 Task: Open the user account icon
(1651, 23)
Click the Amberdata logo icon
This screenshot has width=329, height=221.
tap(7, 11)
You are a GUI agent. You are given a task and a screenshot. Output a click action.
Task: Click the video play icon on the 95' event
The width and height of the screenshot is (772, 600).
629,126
* * *
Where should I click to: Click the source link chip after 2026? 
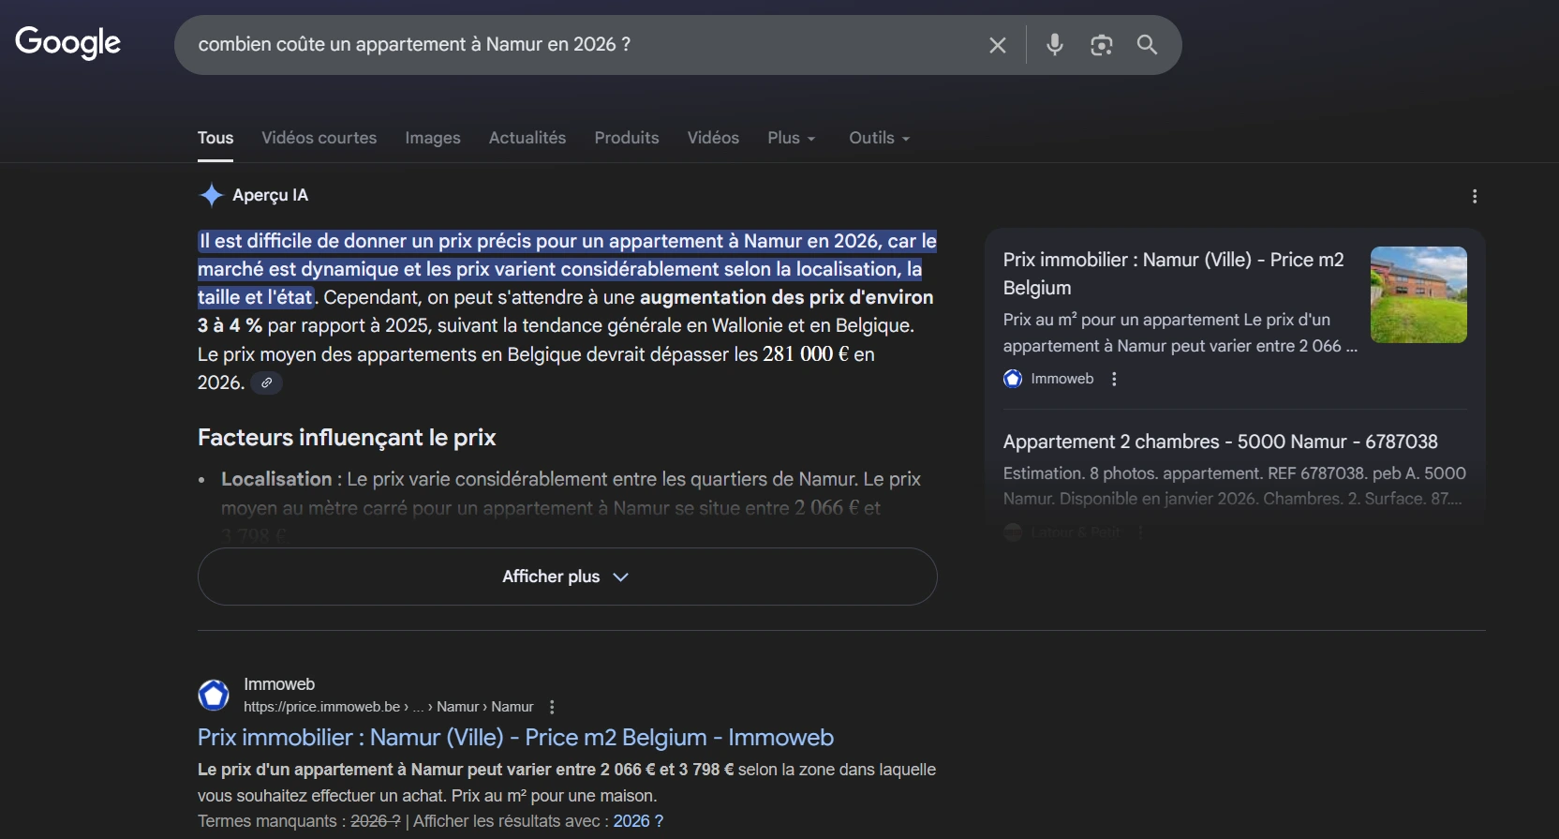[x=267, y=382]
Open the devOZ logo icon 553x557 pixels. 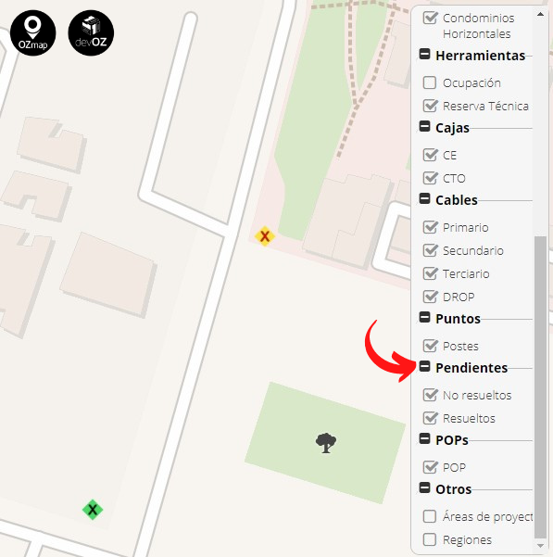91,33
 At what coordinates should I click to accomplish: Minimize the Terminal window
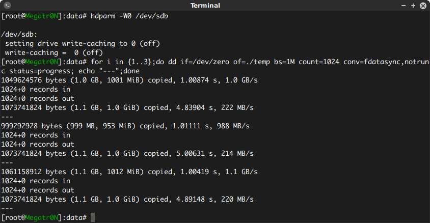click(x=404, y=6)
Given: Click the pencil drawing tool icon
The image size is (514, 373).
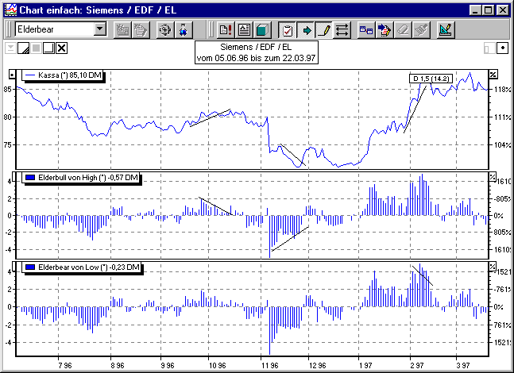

(PROBLEM TO SOLVE): Copy the listing above exactly, but only from the line with "At what coordinates" through the line with "The image size is (514, 373).", including those two lines and excluding any picture.

(OUTPUT BELOW):
 At what coordinates should I click to accomplish: Minimize the Terminal window
click(x=404, y=6)
Given: Click the pencil drawing tool icon
The image size is (514, 373).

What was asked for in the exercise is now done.